<南風>依存症家族のゴールはどこか

 弊社は依存症の当事者や家族を支援しており、家族ケアを目的とした家族教室も開催している。依存症は竜巻のように家族を巻き込んで、疲弊させていく病だ。
 家族は「今すぐ」相手に変わってほしい、依存をやめて良くなってほしい、とやっきになる。またはいったん依存行為が落ち着き、それまでのつらさも喉元を過ぎると「もう大丈夫だろう」とあんどする。

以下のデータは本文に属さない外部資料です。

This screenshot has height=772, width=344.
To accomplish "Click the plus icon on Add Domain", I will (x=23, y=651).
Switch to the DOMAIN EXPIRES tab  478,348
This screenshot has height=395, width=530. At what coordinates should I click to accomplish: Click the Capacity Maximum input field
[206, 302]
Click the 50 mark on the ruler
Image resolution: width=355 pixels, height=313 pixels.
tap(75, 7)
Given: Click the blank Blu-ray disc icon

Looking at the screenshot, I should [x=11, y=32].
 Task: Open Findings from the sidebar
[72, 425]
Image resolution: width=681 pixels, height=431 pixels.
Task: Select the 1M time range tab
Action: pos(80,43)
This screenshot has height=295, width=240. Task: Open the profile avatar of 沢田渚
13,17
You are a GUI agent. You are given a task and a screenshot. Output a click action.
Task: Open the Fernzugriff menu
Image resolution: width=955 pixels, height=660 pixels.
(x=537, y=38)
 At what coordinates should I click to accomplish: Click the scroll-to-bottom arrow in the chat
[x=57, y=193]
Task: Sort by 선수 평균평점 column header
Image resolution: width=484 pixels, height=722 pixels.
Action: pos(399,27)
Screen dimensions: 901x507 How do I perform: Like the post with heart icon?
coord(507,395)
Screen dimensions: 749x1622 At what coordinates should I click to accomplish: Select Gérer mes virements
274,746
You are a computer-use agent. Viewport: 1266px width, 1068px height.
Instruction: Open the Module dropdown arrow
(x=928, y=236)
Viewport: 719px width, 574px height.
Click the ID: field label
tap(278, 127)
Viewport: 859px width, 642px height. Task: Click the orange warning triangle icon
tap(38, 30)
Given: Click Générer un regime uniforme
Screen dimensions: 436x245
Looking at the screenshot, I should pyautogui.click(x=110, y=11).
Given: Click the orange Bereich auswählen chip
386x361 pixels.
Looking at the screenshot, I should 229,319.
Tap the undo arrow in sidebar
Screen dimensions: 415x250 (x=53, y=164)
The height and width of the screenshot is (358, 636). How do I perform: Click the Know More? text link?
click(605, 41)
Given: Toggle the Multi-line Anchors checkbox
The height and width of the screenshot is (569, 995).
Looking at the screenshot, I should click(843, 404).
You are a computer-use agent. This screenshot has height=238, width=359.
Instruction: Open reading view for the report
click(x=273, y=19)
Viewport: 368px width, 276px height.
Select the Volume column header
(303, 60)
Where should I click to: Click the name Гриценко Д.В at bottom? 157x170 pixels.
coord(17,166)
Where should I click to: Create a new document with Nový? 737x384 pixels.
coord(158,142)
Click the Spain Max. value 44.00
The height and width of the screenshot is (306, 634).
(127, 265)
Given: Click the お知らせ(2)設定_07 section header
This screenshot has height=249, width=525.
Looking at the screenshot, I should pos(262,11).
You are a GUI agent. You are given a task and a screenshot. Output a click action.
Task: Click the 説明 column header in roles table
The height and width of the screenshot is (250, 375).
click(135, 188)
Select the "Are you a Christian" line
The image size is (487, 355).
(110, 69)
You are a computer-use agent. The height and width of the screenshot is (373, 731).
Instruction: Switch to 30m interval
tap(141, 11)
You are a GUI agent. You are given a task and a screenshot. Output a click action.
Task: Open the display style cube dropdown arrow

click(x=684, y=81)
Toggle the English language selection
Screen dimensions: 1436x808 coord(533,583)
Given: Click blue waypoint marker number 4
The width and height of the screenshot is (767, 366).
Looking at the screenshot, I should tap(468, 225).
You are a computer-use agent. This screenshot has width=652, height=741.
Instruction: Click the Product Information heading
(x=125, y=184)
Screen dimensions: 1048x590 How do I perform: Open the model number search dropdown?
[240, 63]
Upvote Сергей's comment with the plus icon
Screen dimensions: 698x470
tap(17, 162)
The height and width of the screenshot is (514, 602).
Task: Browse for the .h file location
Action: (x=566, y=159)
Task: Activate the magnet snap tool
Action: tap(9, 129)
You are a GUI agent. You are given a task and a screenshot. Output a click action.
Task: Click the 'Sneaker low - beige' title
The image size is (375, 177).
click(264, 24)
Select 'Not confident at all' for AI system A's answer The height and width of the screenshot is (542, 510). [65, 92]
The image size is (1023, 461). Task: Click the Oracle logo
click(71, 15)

 しかし依存症は一生の病である。いったん依存が止まっても、本人が適切な知識や対応を知り、実践しなければ、つかの間の平穏は次の問題行動までの準備期間となってしまうだけだ。
 ある薬物依存回復者の母親は言った。「最初はまた薬に手を出すんじゃないか、また自殺しようとするんじゃないか、と1日中様子を見張っていました。でも家族教室に通うようになり、同じ境遇の方々と話す中で、飲むときは飲むだろう、死んだらそれがこの子の寿命だと思うようになったんです。そして息子を変えようとすることをやめ、自分の生活を大事にすることにしました」。
 結果、当の本人は「母親の監視がなくなって気が楽になった」と感じ、徐々に薬物をやめるようになったという。
 彼は今、断薬をして5年。依存症者よりも先に家族が支援を探し求め、家族教室につながったことで当事者が回復していったケースだ。これは、夫が飲み続けていたとしても、息子がギャンブルで借金を繰り返していたとしても、「家族のゴールは、自分の人生を取り戻すこと」を意味している。
 依存症者が仲間を必要とするのと同じように、家族も仲間の中で、ともに正しい対応方法を学び、自分自身の人生を歩んでほしい。なぜなら、依存症は家族が依存症者本人を変えることを手放したとき初めて、当の本人が変わり出すという、いじわるな病だからだ。